Today, all the warm colours of autumn are combined on my plate, brown cumin, golden cinnamon, green capers, purple aubergine and bright oranges! The transition from summer to the next season brings the spices back into my cooking, my big spice box is out almost every day! In June, July and August, I follow my love for fresh, woody herbs, rosemary, thyme, oregano or fleshy sage, mint or basil leaves, but now it's time for some exotic mixtures again. Salty and citrus flavours mixed with earthy cumin and sweet cinnamon. It works great, and the juicy aubergine, with its unobtrusive taste stands up surprisingly well and holds it all together.

I got all excited surrounded by these deep aromas in my kitchen, so I decided to try out something new when I mixed the cornmeal into the milk for my polenta. I cooked it with a few strips of orange zest, I didn't want it to be pure and naked next to the rich composition I prepared for the aubergines. It was a wonderfully warming dish, in colour and taste, a little bit surprising in flavours, but really, really good! So good, that I already bought a couple more aubergines for the next batch!

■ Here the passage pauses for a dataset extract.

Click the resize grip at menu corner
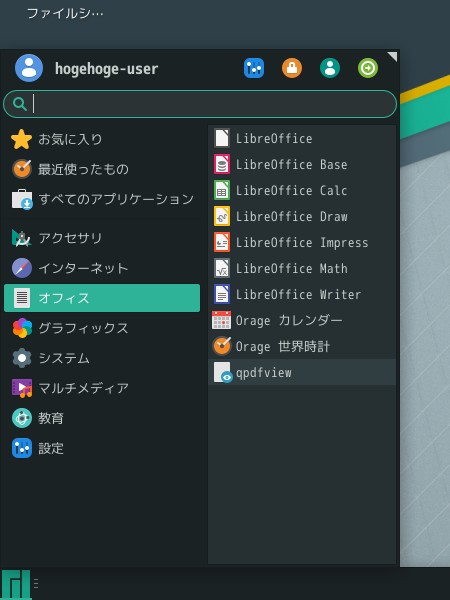tap(393, 56)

Cumin Cinnamon Aubergine with Capers and Orange Polenta

For the aubergine

  • aubergine, cut into small cubes (1/2cm / 1/4"), about 200g / 7 ounces

  • garlic, crushed, 2 cloves

  • cumin 1/4 teaspoon

  • cinnamon 1/4 teaspoon

  • capers, rinsed and drained, 1 tablespoon

  • freshly squeezed orange juice 50ml / 2 ounces

  • orange zest 1/2 - 1 teaspoon

  • balsamic vinegar 1 teaspoon

  • olive oil

  • salt

In a large pan, heat a splash of olive oil, the garlic, cumin, cinnamon and capers for 1 minute, stirring constantly. Add a little more oil and the aubergine and cook for 5 minutes on medium heat or until the aubergine is golden and soft. Deglaze with the juice and season with vinegar and salt to taste. Sprinkle with orange zest and serve with the warm polenta. 

For the polenta

  • polenta 120g / 4 ounces

  • water 250ml / 8.5 ounces (plus around 100ml / 3.5 ounces for cooking)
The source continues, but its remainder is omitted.